◆ Passage to read:
==================================================

Examples may include:
1.0% 0.5% 0.4% 0.2% 0.1% 0.0% 

Falling number 
Generally a minimum of 300 seconds but some will specify 350 seconds.
Options may include: 
FN minimum 300 cargo composite 
FN 300 sublot average 
FN 300, no sublot under 300

Cleanliness/Purity-Dockage
Foreign material and shrunken and broken kernels are the three major components impacting the cleanliness or purity of a sample. Dockage is not included as a grading parameter and needs to be specified separately. If you want tighter specifications for foreign material and shrunken and broken kernels, than the limits defined by the grade, then you also need to add those specifications to the contract. 

Dockage options include: 
Maximum dockage 
Maximum dockage, all deductible from contract weight 
Maximum dockage, all deductible with reimbursement for freight and insurance on dockage 
Maximum dockage, with cash discount applying above a certain level

Contract Specification Basics 
Buyers need to be aware of actual production quantities and qualities when setting contract specifications for durum. Durum production is concentrated to a smaller geographical area than other classes of U.S. wheat, which puts the crop at an increased risk from adverse weather. There is no good substitute for durum in the production of premium pasta, so the market is highly sensitive to changes in quality from year-to-year. Price premiums and discounts for quality factors, such as vitreous kernel content, test weight, and total defects can be significant.

==================================================

◆ Set problem 1: Reproduce the durum contract text from the words "Contract Specification Basics" through "can be significant.", swapping "adverse weather" for "severe drought".
◆ Set problem 2: Write the next part of the text on durum wheat contracts, picking up after its final sentence.

◆ Provided material:
==================================================

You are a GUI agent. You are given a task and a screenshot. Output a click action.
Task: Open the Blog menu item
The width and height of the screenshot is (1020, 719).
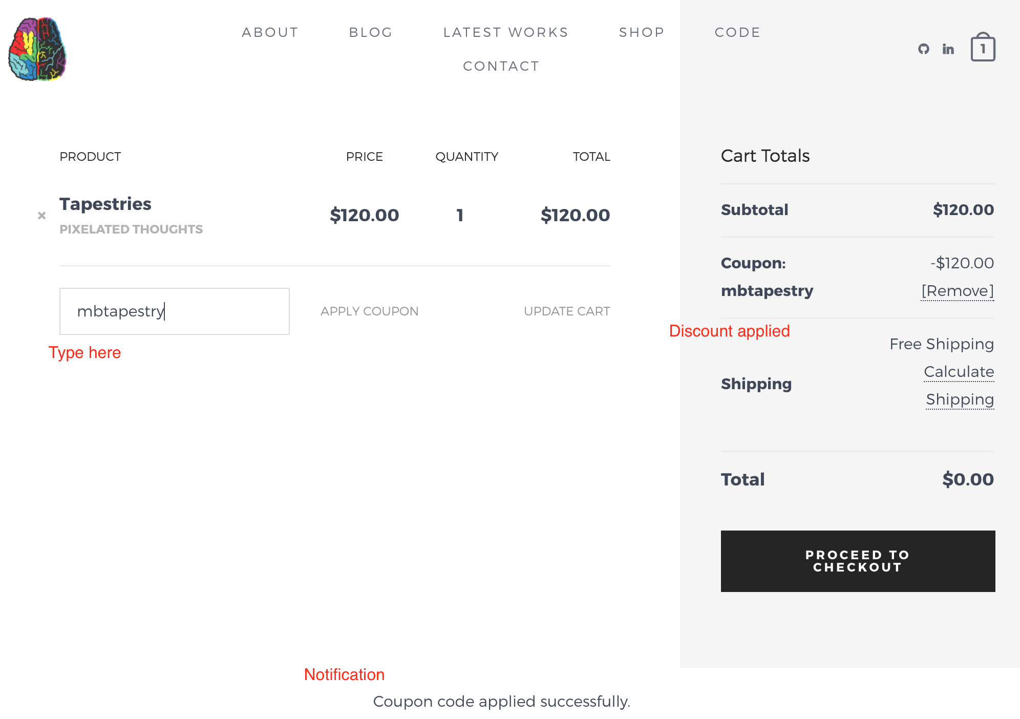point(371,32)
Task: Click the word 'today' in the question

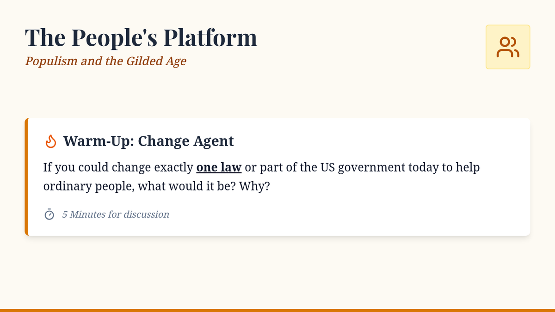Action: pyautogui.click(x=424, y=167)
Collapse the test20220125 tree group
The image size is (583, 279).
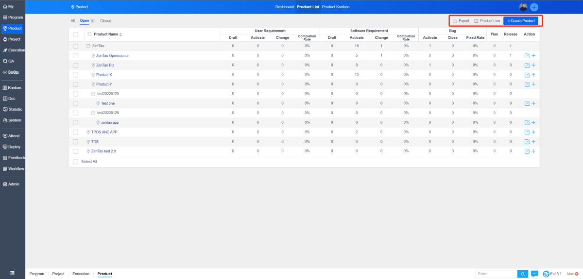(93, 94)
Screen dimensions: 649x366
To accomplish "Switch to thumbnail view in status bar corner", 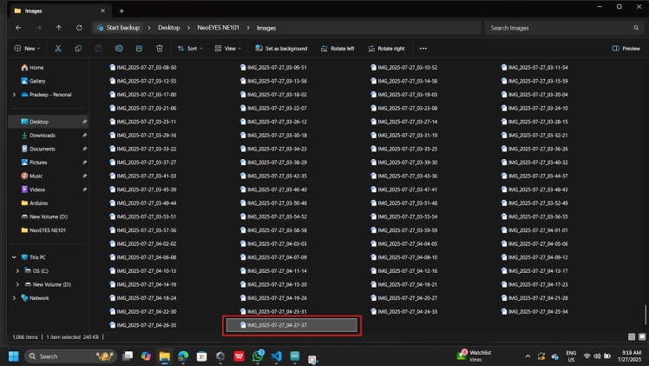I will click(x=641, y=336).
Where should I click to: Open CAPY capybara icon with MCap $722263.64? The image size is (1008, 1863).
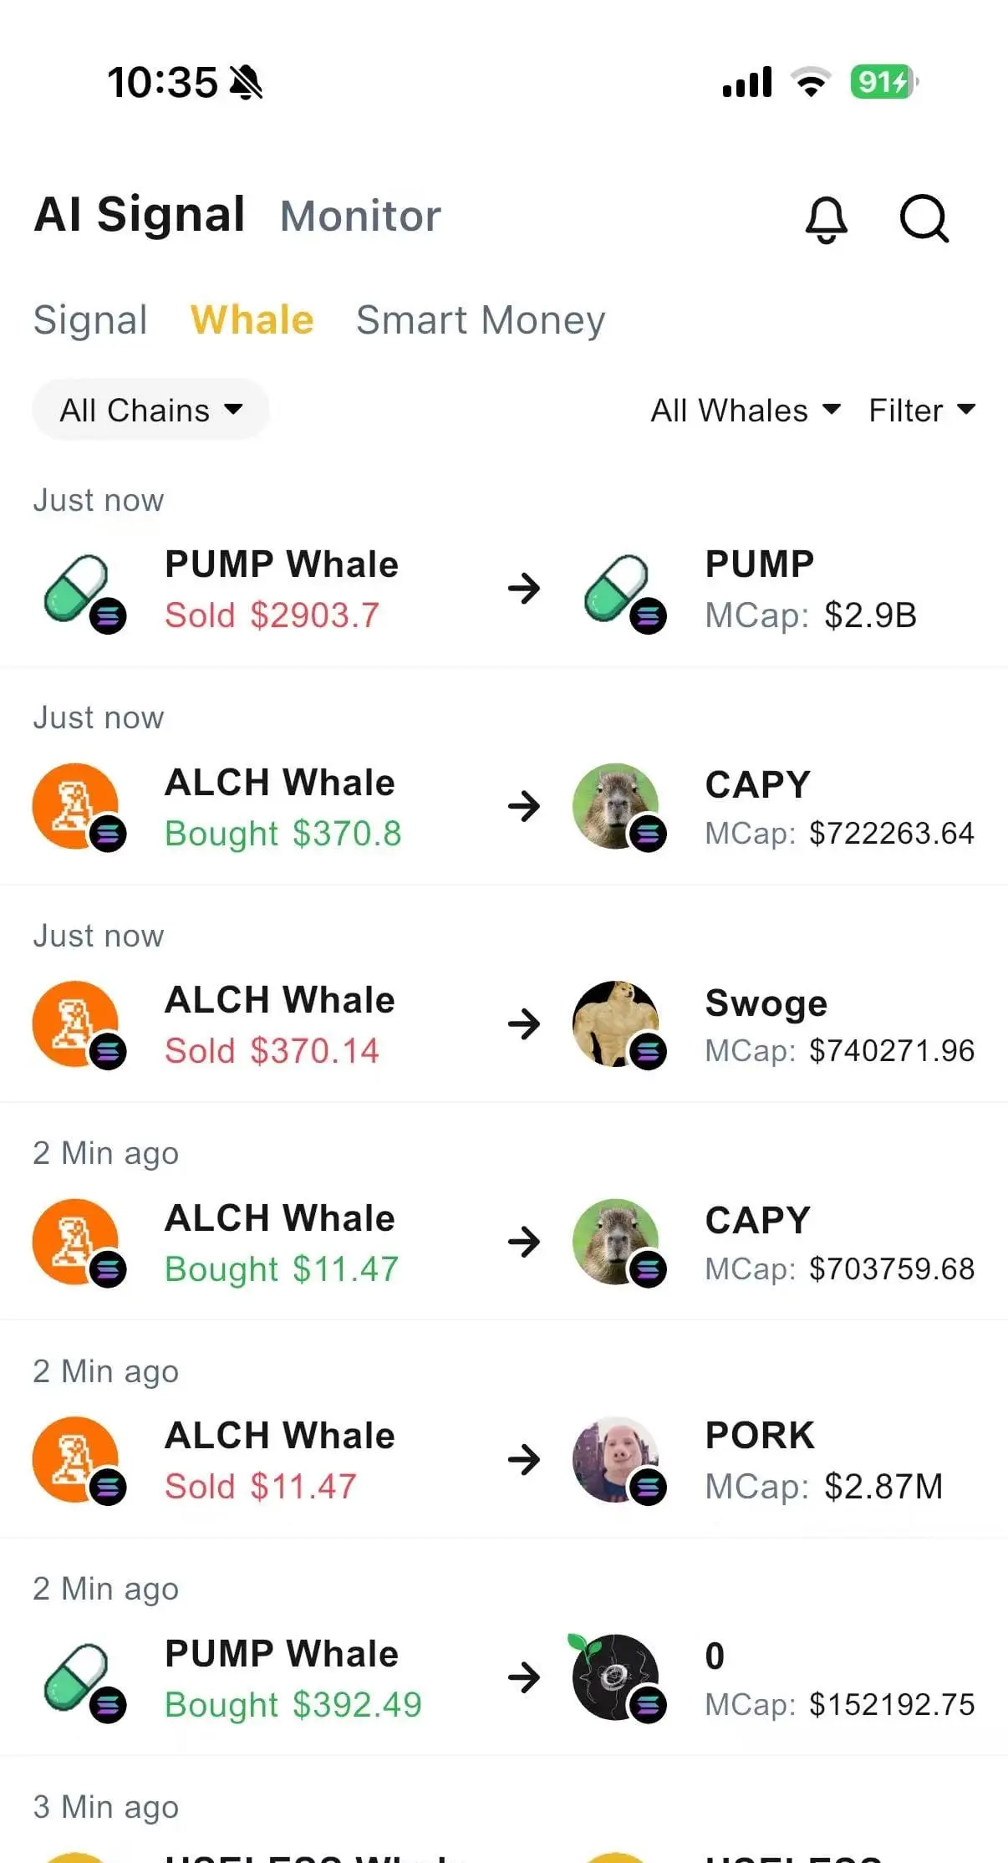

==================================================

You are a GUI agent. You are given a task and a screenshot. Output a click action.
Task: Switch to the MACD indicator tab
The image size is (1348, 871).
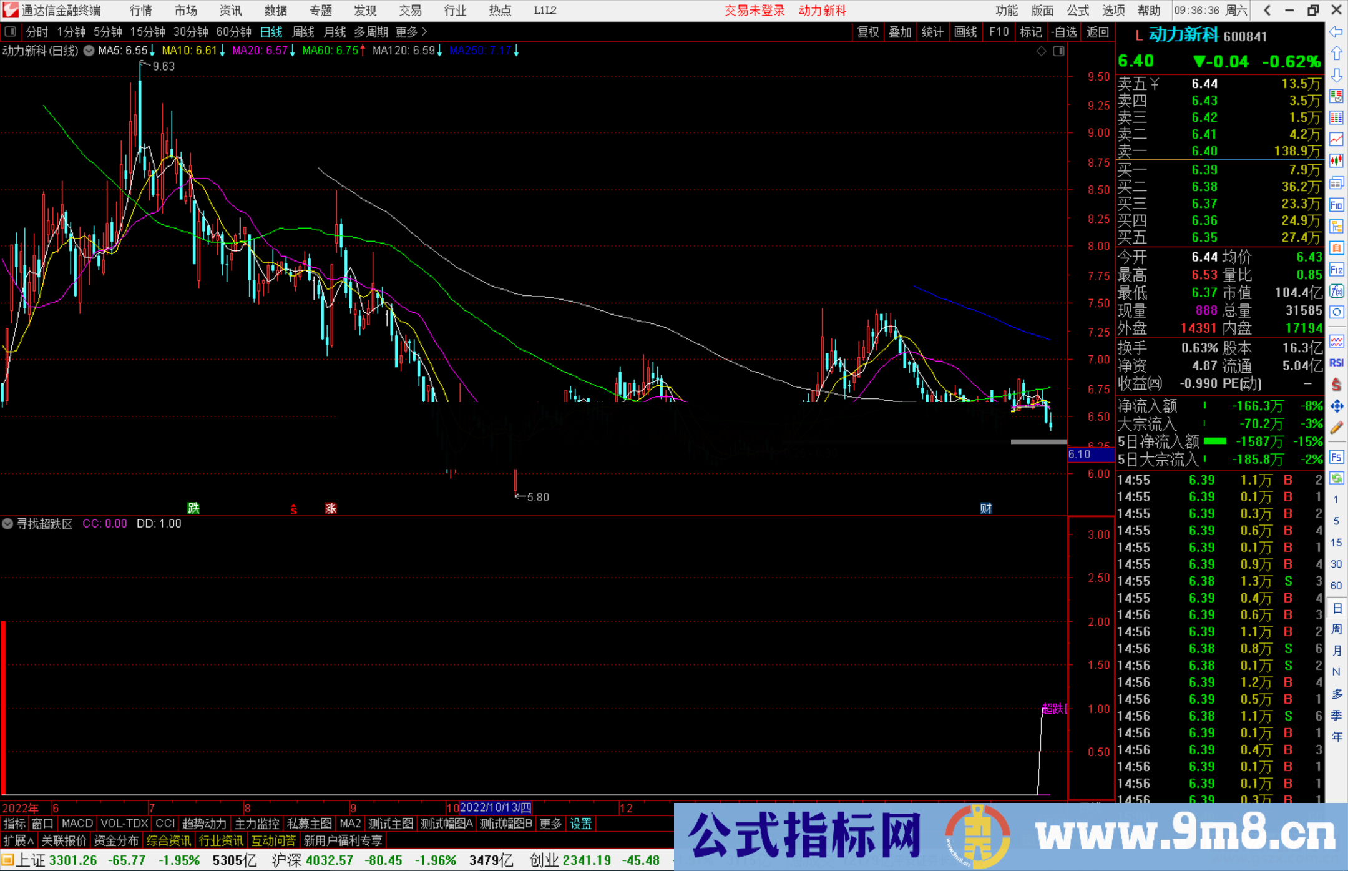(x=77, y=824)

==================================================

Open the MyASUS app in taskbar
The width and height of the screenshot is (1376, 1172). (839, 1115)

==================================================

◆ Exercise response 1:
Contract Specification Basics 
Buyers need to be aware of actual production quantities and qualities when setting contract specifications for durum. Durum production is concentrated to a smaller geographical area than other classes of U.S. wheat, which puts the crop at an increased risk from severe drought. There is no good substitute for durum in the production of premium pasta, so the market is highly sensitive to changes in quality from year-to-year. Price premiums and discounts for quality factors, such as vitreous kernel content, test weight, and total defects can be significant.

◆ Exercise response 2:
If premium, durum pasta is the end-use desired, then you may wish to use tighter specifications for vitreous kernel levels, falling number, test weight and total defects. On the other hand, if total extraction is more important than semolina extraction, and a bright, yellow color is not vital , you may be able to obtain a lower price by using more relaxed specifications.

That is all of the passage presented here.